• **Text segment**:
My state has a seasonal economy - used to be real extreme, less so now.  Back in my youth, the common practice was you'd work in the fishing industry or construction or the oil patch during the summer, then kick back and collect unemployment during the winter months.  If you were feeling real ambitious and got lucky, you might get a BS job behind a counter or washing dishes or some such.  I went both routes.  Being on unemployment made me feel about three steps lower than dirt.  The BS jobs sucked, but not near as bad.  

Hence, the 'guaranteed job' bit gets my vote, even if it is BS.  At least you are doing something.  Further bonus - this is something that presented correctly, those on the right might actually buy into.

 

UBI, you get a lot of people with lots of time on their hands, low self esteem, and no purpose - a recipe for social catastrophe

 

Strongly disagree with this 'idle hands' stuff.  People are capable of living full and rich lives that have nothing to do with whatever job they do or however they pay the bills.  I live for the times I can do anything other than work.

• **Task 1**: List the industries that the comment on seasonal work and guaranteed jobs names as summer work.
• **Task 2**: Continue the comment on seasonal work and guaranteed jobs from where it stops.
The material comes from a separate source.

(Entries on target coordinates)

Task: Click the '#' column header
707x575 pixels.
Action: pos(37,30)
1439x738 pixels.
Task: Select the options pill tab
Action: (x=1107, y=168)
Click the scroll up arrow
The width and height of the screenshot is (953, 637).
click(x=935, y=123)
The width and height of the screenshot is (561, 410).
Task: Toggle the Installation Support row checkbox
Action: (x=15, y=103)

• **Task result 1**: The fishing industry, construction, and the oil patch.

• **Task result 2**:
My work is also seasonal, until about 5 years ago I worked April-December and then saved enough to take the winter off.  (Last few years I've been working at a ski mountain).  I loved those times - I'd catch up on reading, play music, and hike and ski.  

I'm sure there are some people who when they retire just rot and waste away.  Not going to be me.  Not how I spend my time outside of work.  And I think the assumption that most people will just waste away or do bad things or feel like shit if they don't have some floor to sweep or beans to count for somebody else is absolutely bananas.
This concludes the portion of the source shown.